Open Access: This article is an open-access article that was selected by an in-house editor and fully peer-reviewed by external reviewers. It is distributed in accordance with the Creative Commons Attribution NonCommercial (CC BY-NC 4.0) license, which permits others to distribute, remix, adapt, build upon this work non-commercially, and license their derivative works on different terms, provided the original work is properly cited and the use is non-commercial. See: https://creativecommons.org/Licenses/by-nc/4.0/
Corresponding author: Dimitri Kordzaia, MD, PhD, Professor, Alexandre Natishvili Institute of Morphology, Ivane Javakhishvili Tbilisi State University, Beliashvili Street 78, Tbilisi 0159, Georgia. dimitri.kordzaia@tsu.ge
Received: March 26, 2025
Revised: April 23, 2025
Accepted: June 10, 2025
Published online: July 27, 2025
Processing time: 121 Days and 18.1 Hours
Abstract

Liver regeneration (LR) following partial hepatectomy (PH) is a unique and complex physiological response that restores hepatic mass and function through tightly orchestrated cellular and molecular events. Traditionally viewed as a proliferation-driven process, LR is now understood to involve both hepatocyte hyperplasia and hypertrophy, triggered primarily by hemodynamic alterations such as increased portal pressure and shear stress. These promote LR through endothelial–hepatocyte communication via activation of Piezo1 - a mechanosensitive ion channel highly expressed in vascular endothelial cells. This channel is considered one of the potential upstream activators of molecular cascades including the interleukin (IL)-6/signal transducer and activator of transcription 3, tumour necrosis factor-alpha/nuclear factor-kappa B, Wnt/β-catenin, Hippo/ YAP, transforming growth factor-beta, and Notch pathways, which contribute variably to the proliferation, differentiation, or suppression of hepatic cells. Novel insights into the IL-22 and IL-33 signaling axes, bile acid and glutamine metabolism, and the role of intestinal microbiota are also presented as promising emerging targets. This review synthesizes current insights into the interplay between mechanical cues, key signaling pathways, and metabolic reprogramming that govern early regenerative responses. We explore the mechanisms dictating the balance between hyperplasia and hypertrophy, noting that hypertrophy predominates after minor resections, while proliferation is dominant in larger resections. Polyploidization emerges as a significant adaptive mechanism, contributing to hepatocyte survival and tissue remodeling. The importance of ductular reactions, microvascular adjustments, and extracellular matrix dynamics in lobular architecture remodeling is also highlighted. The study explores the occurrence of ductular reactions in both minor and major resections, particularly within the granulation tissue near dissection areas. The paper also examines structural remodeling in regenerated liver tissue, demonstrating ongoing transformations in hepatocyte morphology and sinusoidal architecture even months after PH, and emphasizing that the termination of liver mass regrowth does not equate to the cessation of LR.

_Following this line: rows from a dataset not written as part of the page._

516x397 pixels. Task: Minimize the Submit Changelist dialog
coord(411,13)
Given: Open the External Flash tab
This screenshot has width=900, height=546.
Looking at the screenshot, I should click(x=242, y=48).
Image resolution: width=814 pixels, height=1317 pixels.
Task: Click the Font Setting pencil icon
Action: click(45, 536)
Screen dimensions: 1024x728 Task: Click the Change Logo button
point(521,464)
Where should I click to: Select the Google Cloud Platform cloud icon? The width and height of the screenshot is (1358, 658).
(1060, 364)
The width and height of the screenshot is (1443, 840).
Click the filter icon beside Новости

Keywords: Partial hepatectomy; Liver regeneration; Portal pressure; Portal flow; Cytokines and growth factors; Molecular pathways; Ductular reaction; Structural remodeling

Core Tip: This review synthesizes key triggers and molecular pathways of Liver regeneration after partial hepatectomy, emphasizing the central role of portal hemodynamics, cytokine signaling, and extracellular matrix remodeling. It highlights underexplored processes such as ductular reaction in granulation tissue, and the role of metabolic regulators like bile acids and glutamine. The paper outlines mechanisms of the termination of liver regenerative and proposes new perspectives for its therapeutic modulation in clinical settings.